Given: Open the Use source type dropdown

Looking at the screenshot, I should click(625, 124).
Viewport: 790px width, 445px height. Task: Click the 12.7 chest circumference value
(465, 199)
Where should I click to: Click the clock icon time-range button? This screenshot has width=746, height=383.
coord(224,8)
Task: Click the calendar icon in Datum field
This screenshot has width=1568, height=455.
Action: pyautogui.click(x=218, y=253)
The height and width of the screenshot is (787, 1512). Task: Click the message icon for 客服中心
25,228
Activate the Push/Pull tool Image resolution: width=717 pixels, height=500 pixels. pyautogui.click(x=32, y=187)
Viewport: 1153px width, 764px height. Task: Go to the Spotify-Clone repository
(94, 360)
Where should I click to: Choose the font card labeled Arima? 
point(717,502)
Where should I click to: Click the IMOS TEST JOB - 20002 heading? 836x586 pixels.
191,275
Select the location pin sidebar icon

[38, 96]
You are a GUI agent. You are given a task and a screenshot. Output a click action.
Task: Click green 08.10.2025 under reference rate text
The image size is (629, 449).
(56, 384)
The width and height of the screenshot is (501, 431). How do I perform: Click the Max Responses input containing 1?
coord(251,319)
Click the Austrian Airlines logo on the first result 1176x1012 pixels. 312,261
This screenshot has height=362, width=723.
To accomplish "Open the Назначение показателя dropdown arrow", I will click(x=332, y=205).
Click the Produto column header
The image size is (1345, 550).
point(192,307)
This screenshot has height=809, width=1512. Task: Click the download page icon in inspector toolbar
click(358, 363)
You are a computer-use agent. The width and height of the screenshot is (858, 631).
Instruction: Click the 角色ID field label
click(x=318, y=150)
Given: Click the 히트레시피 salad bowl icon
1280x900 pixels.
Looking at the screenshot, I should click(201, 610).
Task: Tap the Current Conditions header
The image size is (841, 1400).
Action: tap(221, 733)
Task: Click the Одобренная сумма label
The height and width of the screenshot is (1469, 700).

** ACTION ITEM **
Find and copy each line of the listing above that holds the word "agent".

** COMPLETED TASK **
You are a GUI agent. You are given a task and a screenshot. Output a click action.
You are a computer-use agent. The width and height of the screenshot is (858, 631).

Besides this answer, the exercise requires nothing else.